** Data extracts follows **

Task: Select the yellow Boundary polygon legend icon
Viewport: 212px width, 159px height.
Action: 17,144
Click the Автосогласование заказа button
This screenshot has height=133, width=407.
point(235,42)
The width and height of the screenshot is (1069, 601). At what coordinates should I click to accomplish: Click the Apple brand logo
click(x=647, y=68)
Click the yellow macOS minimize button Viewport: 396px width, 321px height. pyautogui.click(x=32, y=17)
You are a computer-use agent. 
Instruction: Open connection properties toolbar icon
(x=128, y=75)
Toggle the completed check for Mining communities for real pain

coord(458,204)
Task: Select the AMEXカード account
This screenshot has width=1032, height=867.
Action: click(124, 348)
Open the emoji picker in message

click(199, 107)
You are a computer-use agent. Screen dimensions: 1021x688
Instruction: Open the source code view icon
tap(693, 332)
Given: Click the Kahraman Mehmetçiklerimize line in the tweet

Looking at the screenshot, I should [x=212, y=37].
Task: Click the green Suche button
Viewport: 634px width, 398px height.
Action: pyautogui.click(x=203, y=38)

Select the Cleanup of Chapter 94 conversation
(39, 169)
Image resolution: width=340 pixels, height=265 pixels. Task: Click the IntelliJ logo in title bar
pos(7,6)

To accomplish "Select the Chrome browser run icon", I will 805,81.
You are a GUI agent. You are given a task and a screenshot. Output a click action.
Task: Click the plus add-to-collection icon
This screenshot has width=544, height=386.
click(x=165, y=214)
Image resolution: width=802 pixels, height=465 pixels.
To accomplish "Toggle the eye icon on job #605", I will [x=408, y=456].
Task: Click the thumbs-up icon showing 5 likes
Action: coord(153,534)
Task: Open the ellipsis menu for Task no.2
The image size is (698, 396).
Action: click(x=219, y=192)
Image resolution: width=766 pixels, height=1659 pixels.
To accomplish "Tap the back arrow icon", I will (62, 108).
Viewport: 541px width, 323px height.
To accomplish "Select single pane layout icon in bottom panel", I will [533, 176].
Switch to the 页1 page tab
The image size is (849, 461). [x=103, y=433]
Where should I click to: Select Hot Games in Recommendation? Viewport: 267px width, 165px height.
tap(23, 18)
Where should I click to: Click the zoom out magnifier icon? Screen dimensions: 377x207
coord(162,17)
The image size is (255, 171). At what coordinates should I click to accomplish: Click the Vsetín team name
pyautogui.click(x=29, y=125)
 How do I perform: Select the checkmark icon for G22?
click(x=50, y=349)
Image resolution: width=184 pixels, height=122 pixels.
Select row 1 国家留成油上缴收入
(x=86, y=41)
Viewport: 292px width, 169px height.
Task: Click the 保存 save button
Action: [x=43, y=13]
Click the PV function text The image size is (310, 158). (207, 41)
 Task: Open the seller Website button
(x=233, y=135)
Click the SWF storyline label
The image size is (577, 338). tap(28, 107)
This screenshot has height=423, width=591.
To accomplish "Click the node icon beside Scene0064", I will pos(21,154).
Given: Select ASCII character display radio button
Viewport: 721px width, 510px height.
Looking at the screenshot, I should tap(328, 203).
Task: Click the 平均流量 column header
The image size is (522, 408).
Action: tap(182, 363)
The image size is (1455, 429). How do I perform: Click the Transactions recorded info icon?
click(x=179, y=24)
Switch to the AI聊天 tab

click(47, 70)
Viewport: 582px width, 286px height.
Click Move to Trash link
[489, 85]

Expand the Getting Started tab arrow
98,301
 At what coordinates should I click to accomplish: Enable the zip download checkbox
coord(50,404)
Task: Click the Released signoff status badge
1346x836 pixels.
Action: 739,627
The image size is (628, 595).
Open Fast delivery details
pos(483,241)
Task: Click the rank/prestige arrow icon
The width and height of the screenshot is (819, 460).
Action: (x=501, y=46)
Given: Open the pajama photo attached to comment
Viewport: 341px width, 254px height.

** End of Data extracts **

▶ **Exercise aim**
Copy out every record again, letter for letter.

▶ **Response box**
Task: Select the yellow Boundary polygon legend icon
Viewport: 212px width, 159px height.
Action: 17,144
Click the Автосогласование заказа button
This screenshot has height=133, width=407.
point(235,42)
The width and height of the screenshot is (1069, 601). At what coordinates should I click to accomplish: Click the Apple brand logo
click(x=647, y=68)
Click the yellow macOS minimize button Viewport: 396px width, 321px height. pyautogui.click(x=32, y=17)
You are a computer-use agent. 
Instruction: Open connection properties toolbar icon
(x=128, y=75)
Toggle the completed check for Mining communities for real pain

coord(458,204)
Task: Select the AMEXカード account
This screenshot has width=1032, height=867.
Action: click(124, 348)
Open the emoji picker in message

click(199, 107)
You are a computer-use agent. Screen dimensions: 1021x688
Instruction: Open the source code view icon
tap(693, 332)
Given: Click the Kahraman Mehmetçiklerimize line in the tweet

Looking at the screenshot, I should [x=212, y=37].
Task: Click the green Suche button
Viewport: 634px width, 398px height.
Action: pyautogui.click(x=203, y=38)

Select the Cleanup of Chapter 94 conversation
(39, 169)
Image resolution: width=340 pixels, height=265 pixels. Task: Click the IntelliJ logo in title bar
pos(7,6)

To accomplish "Select the Chrome browser run icon", I will 805,81.
You are a GUI agent. You are given a task and a screenshot. Output a click action.
Task: Click the plus add-to-collection icon
This screenshot has width=544, height=386.
click(x=165, y=214)
Image resolution: width=802 pixels, height=465 pixels.
To accomplish "Toggle the eye icon on job #605", I will [x=408, y=456].
Task: Click the thumbs-up icon showing 5 likes
Action: coord(153,534)
Task: Open the ellipsis menu for Task no.2
The image size is (698, 396).
Action: click(x=219, y=192)
Image resolution: width=766 pixels, height=1659 pixels.
To accomplish "Tap the back arrow icon", I will (62, 108).
Viewport: 541px width, 323px height.
To accomplish "Select single pane layout icon in bottom panel", I will [533, 176].
Switch to the 页1 page tab
The image size is (849, 461). [x=103, y=433]
Where should I click to: Select Hot Games in Recommendation? Viewport: 267px width, 165px height.
tap(23, 18)
Where should I click to: Click the zoom out magnifier icon? Screen dimensions: 377x207
coord(162,17)
The image size is (255, 171). At what coordinates should I click to accomplish: Click the Vsetín team name
pyautogui.click(x=29, y=125)
 How do I perform: Select the checkmark icon for G22?
click(x=50, y=349)
Image resolution: width=184 pixels, height=122 pixels.
Select row 1 国家留成油上缴收入
(x=86, y=41)
Viewport: 292px width, 169px height.
Task: Click the 保存 save button
Action: [x=43, y=13]
Click the PV function text The image size is (310, 158). (207, 41)
 Task: Open the seller Website button
(x=233, y=135)
Click the SWF storyline label
The image size is (577, 338). tap(28, 107)
This screenshot has height=423, width=591.
To accomplish "Click the node icon beside Scene0064", I will pos(21,154).
Given: Select ASCII character display radio button
Viewport: 721px width, 510px height.
Looking at the screenshot, I should tap(328, 203).
Task: Click the 平均流量 column header
The image size is (522, 408).
Action: tap(182, 363)
The image size is (1455, 429). How do I perform: Click the Transactions recorded info icon?
click(x=179, y=24)
Switch to the AI聊天 tab

click(47, 70)
Viewport: 582px width, 286px height.
Click Move to Trash link
[489, 85]

Expand the Getting Started tab arrow
98,301
 At what coordinates should I click to accomplish: Enable the zip download checkbox
coord(50,404)
Task: Click the Released signoff status badge
1346x836 pixels.
Action: 739,627
The image size is (628, 595).
Open Fast delivery details
pos(483,241)
Task: Click the rank/prestige arrow icon
The width and height of the screenshot is (819, 460).
Action: (x=501, y=46)
Given: Open the pajama photo attached to comment
Viewport: 341px width, 254px height.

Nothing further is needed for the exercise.